Excuse me for harking back to last weekend’s cycling trip to Texel Island. There were a few little things worth mentioning that I missed in my previous post.
What makes Texel so attractive to Dutch people and to a handful of knowledgeable German visitors is its small scale and its olde worlde charm.
We followed the signs to a cheese farm, where we could see the cows being milked – always fun for us sophisticated city folk.
Texel’s most famous product is its Texel lamb, so we made sure we tried some of that. Yes, very good. But there are other local delicacies…

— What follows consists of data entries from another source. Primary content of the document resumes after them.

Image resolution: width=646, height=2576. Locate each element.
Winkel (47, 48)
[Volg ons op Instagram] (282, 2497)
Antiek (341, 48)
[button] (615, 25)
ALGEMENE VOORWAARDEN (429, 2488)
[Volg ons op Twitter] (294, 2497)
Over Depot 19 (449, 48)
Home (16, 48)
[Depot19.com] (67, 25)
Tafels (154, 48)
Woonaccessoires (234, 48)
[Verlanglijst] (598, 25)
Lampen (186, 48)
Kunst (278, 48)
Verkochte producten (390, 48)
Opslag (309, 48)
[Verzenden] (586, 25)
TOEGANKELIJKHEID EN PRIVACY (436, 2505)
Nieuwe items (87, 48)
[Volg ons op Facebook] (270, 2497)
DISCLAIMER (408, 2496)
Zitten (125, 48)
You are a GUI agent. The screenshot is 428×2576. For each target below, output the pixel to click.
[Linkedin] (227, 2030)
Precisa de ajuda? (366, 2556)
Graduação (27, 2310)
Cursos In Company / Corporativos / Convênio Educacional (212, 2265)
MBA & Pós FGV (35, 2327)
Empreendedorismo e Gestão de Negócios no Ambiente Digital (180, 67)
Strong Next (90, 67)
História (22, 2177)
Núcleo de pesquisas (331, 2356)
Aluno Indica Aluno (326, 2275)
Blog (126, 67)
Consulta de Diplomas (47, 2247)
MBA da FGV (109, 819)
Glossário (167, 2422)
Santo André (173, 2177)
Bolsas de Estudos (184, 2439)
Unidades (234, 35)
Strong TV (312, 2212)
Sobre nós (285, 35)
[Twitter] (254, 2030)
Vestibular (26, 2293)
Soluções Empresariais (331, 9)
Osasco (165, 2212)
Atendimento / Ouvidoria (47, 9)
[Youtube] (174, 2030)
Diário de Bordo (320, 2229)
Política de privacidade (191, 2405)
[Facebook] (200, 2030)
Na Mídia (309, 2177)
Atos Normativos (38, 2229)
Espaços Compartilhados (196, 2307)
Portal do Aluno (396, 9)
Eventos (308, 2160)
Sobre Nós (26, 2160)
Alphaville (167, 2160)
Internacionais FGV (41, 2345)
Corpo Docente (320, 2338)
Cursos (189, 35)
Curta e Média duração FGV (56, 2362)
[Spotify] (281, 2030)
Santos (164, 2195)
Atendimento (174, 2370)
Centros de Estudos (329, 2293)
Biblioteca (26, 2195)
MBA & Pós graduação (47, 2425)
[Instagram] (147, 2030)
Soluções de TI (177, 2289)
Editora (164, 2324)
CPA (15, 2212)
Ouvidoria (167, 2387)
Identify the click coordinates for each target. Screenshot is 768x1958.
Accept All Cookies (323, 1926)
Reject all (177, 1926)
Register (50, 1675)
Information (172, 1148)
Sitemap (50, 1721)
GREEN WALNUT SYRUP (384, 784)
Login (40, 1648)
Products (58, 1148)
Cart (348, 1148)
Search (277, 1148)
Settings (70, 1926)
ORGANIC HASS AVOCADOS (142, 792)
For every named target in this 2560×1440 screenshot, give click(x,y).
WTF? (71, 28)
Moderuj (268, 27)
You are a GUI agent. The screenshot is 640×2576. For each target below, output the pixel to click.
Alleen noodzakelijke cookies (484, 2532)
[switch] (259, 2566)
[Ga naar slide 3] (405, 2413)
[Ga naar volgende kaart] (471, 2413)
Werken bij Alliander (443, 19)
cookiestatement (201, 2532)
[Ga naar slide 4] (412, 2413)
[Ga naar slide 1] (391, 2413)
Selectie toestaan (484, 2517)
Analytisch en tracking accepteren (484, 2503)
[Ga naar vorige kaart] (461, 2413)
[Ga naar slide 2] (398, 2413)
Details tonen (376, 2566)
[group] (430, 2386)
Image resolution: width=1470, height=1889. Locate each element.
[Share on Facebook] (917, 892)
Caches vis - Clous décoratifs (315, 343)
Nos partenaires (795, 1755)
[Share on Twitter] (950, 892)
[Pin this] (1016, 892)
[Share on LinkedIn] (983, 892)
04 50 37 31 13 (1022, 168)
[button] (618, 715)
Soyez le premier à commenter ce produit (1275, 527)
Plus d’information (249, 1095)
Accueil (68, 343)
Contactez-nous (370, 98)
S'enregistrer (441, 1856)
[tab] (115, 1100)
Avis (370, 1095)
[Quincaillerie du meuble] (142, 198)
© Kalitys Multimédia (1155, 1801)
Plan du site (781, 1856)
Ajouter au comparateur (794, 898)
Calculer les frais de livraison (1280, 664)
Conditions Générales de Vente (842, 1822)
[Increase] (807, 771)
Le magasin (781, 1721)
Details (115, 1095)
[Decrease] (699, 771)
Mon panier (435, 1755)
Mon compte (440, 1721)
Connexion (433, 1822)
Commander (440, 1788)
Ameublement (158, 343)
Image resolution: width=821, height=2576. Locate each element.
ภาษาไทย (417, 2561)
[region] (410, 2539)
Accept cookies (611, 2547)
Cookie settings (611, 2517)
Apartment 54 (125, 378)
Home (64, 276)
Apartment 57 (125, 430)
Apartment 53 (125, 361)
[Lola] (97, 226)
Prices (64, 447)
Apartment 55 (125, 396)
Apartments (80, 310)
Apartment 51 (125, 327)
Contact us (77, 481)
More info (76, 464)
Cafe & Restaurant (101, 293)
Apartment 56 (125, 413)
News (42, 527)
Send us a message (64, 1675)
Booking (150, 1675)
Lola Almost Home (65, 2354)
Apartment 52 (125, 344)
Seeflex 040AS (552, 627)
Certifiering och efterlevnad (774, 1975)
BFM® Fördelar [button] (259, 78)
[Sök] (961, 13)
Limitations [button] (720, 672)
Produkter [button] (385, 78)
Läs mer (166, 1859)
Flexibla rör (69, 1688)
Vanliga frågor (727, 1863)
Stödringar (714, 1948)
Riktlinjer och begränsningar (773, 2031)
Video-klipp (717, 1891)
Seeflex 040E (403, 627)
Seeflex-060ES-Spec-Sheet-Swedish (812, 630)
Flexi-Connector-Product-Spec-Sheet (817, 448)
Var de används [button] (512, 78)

The biggest town on Texel is den Burgh, with 7000 residents. On a sunny Saturday afternoon, there may well have been 7000 visitors there as well.
It’s always inspiring to find an honesty system still operating. In the main street of the village we stayed in, Den Hoorn, I came across this…
Texel is beautifully set up for cycling tourism, which must by now be its main industry.
De Koog is a less appealing village, to us at any rate. It does have a beach which pulls a lot of visitors, though we Australians have seen better ones.
Thanks to Wikipedia, I found a little Texel story that appealed to me.
In 1795 the mighty Dutch navy was stuck in ice off Texel. French commandant Louis Joseph Lahure and 128 men rode up on their horses and demanded that the Dutch surrender. They did so without a shot being fired – the only time in history that the cavalry has defeated the navy. I don’t expect it will ever happen again.
We spent two delightful days on Texel, then caught the ferry for the 20-minute trip back to Den Helder on the mainland. We were entertained by the gulls that follow the boat, hoping for a free feed.
Staying there: We can recommend the hotel Loodsmans Welvaren in Den Hoorn for its friendly service, light and spacious rooms, substantial breakfast and excellent value.